Segment Start: EXERCISE DATA
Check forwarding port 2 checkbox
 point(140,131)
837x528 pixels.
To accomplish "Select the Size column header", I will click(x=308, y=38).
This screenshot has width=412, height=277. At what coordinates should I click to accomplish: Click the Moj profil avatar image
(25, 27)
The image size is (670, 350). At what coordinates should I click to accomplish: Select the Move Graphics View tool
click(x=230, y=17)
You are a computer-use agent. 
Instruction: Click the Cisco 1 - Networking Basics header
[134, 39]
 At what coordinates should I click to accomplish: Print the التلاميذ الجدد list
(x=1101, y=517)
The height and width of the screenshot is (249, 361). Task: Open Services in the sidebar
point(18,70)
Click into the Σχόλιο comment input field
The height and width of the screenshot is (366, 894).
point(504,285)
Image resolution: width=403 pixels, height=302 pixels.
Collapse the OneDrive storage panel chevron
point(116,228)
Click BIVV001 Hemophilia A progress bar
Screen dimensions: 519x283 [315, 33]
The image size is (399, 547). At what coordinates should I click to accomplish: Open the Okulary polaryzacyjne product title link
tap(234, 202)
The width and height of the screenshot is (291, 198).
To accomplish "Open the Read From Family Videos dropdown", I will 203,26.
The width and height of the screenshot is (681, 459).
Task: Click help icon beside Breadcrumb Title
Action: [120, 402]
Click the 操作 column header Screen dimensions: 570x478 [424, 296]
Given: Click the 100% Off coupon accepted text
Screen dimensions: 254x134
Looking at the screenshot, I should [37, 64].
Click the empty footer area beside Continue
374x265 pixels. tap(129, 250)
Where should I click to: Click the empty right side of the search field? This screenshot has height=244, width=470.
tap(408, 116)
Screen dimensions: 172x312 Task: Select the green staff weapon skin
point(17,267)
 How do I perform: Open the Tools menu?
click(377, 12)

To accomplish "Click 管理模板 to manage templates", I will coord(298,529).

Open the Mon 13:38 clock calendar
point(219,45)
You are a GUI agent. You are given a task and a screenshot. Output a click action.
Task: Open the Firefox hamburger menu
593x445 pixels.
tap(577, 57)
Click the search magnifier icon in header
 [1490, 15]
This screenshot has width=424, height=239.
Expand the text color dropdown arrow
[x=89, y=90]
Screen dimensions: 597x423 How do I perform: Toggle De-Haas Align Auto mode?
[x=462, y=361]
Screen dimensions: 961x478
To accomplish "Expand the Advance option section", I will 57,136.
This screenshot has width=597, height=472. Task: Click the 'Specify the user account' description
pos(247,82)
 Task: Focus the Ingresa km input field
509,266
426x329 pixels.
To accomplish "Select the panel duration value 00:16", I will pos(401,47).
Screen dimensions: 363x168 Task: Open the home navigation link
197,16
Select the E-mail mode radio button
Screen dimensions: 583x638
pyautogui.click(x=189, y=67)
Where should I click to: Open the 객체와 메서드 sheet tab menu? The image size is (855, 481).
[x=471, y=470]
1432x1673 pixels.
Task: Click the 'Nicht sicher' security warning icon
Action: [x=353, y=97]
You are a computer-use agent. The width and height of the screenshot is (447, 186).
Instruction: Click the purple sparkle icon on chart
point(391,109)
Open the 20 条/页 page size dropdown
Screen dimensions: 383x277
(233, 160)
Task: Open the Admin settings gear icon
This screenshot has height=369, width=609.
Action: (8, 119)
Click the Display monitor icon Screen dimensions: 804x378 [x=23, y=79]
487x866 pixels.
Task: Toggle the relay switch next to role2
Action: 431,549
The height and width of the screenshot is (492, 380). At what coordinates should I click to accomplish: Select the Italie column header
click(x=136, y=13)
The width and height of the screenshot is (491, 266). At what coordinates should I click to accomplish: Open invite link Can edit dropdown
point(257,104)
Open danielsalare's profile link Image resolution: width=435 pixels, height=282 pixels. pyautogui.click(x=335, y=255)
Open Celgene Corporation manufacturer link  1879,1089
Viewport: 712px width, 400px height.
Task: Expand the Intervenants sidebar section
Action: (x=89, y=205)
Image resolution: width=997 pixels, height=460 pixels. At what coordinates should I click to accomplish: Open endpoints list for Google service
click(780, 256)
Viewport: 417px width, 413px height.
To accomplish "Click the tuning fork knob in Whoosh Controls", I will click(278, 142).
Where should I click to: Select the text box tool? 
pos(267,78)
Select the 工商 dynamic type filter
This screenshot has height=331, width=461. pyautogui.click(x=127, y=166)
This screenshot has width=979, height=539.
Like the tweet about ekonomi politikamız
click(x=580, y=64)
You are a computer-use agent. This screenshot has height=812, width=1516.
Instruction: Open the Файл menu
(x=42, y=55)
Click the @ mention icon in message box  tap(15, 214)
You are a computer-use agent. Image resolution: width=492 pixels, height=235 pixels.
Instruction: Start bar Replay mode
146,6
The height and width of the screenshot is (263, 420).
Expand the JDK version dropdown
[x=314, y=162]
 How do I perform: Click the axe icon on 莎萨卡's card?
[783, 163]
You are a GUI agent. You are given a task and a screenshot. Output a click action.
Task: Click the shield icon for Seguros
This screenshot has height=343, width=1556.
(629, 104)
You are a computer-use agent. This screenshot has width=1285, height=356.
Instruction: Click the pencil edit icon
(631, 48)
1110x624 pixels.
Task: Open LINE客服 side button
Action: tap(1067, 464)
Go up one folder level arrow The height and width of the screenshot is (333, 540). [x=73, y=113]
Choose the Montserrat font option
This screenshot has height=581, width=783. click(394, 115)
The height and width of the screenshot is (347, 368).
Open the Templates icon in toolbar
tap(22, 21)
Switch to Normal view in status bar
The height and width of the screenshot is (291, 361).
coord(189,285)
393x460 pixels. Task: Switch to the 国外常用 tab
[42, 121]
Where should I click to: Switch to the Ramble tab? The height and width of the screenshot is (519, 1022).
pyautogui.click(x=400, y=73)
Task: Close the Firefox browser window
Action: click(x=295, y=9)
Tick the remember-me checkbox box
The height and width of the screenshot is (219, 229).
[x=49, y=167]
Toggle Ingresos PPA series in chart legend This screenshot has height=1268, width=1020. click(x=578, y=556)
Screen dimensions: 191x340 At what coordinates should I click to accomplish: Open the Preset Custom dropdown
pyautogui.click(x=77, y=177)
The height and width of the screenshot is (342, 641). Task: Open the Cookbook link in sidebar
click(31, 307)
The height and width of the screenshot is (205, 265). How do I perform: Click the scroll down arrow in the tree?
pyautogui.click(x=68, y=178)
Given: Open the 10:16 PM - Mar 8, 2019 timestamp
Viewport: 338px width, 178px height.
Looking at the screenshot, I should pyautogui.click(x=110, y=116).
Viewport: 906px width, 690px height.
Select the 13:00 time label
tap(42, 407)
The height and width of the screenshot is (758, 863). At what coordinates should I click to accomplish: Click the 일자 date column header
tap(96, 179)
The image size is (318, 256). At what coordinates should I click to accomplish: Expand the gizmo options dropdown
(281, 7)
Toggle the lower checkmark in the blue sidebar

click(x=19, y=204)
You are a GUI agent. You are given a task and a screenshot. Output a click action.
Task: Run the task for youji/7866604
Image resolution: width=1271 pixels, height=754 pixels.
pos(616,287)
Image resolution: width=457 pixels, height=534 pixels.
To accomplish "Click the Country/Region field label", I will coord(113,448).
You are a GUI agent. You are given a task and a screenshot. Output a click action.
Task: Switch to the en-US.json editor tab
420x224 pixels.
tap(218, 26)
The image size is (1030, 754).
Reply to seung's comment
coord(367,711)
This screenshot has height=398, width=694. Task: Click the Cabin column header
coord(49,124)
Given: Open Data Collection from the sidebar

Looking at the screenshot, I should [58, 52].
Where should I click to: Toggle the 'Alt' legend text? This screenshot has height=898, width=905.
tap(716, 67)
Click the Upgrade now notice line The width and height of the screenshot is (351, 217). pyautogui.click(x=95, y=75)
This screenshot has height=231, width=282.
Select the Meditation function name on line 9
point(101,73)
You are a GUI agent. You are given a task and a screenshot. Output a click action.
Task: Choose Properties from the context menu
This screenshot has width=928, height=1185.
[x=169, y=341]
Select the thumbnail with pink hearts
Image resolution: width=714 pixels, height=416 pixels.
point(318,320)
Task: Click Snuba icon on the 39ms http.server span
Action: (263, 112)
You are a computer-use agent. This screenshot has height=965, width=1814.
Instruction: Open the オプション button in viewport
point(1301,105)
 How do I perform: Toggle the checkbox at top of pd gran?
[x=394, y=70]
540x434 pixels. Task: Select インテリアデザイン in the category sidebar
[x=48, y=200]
Segment End: EXERCISE DATA
▸ WORK INSTRUCTIONS:
Check each line above for the word "computer" and copy the ones that have it.

▸ OUTPUT FOR THIS TASK:
You are a computer-use agent. 
You are a computer-use agent. The width and height of the screenshot is (447, 186).
You are a computer-use agent. This screenshot has height=812, width=1516.
You are a computer-use agent. Image resolution: width=492 pixels, height=235 pixels.
You are a computer-use agent. This screenshot has width=1285, height=356.
You are a computer-use agent. This screenshot has height=965, width=1814.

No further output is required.